Dell, the man, prevails in quest to wrest Dell, the company, from Wall Street

Private parts are great, but now what?

Analysis So that's done, then. Shareholders of IT giant Dell have approved a $24.9bn private takeover bid put together by company founder Michael Dell, Silver Lake Partners, and borrowed dough from Microsoft and a slew of banks. Now Wall Street will be off Dell's back as it tries to reorganize itself for the future of computing, networking, storage, software, and services.

Taking Dell private was the easy part, despite the fights with Southeastern Asset Management and corporate raider Carl Icahn, neither of which put a real offer on the table that was competitive to the one put together by Big Mike & Friends. No surprise there. The machinations seemed to be more about making Dell, the man, spend more of his own money to take the company private than about trying to actually put together the cash to beat Big Mike at his own game.

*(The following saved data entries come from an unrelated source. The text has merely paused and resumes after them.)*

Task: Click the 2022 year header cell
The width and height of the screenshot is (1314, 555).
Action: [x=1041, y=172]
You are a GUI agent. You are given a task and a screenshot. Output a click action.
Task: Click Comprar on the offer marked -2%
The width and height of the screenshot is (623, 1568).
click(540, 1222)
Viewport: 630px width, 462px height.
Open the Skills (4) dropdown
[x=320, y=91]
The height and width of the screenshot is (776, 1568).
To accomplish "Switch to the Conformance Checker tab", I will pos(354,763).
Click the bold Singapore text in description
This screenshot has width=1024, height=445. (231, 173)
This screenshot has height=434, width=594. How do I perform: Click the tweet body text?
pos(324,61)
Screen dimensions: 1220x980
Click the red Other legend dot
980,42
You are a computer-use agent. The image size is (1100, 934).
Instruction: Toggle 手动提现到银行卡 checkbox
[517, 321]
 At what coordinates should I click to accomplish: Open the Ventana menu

Dell is too expensive for someone else to acquire, and the transformation the company's founder is trying to engineer has too many risks to justify the costs. Only a company founder with a legacy to protect, a company cash hoard to do a large portion of the deal, and rich friends willing to loan him the money to do the rest, would do such a deal.

As El Reg has pointed out before, Dell has $12bn in assets outside of the company in addition to his nearly 15 percent stake before the deal went down, so he is not risking his fortune even if he is risking his sacred honor. If Dell wanted to impress El Reg, he would have liquidated MSD Capital and done the deal without loans from Microsoft, Silver Lake, or those banks.

Dell, the man, is not stupid, so he didn't do that. ("If he is so smart, why is he not rich? Oh wait ...") He likes going to Davos and being a courted billionaire. (And really, who wouldn't?) But the fact that Dell did not take back his company with his personal fortune also speaks volumes about the risks that Dell, the company, faces as it tries to become a software and services player as its key PC market declines and it gets tougher and tougher to extract profits from servers.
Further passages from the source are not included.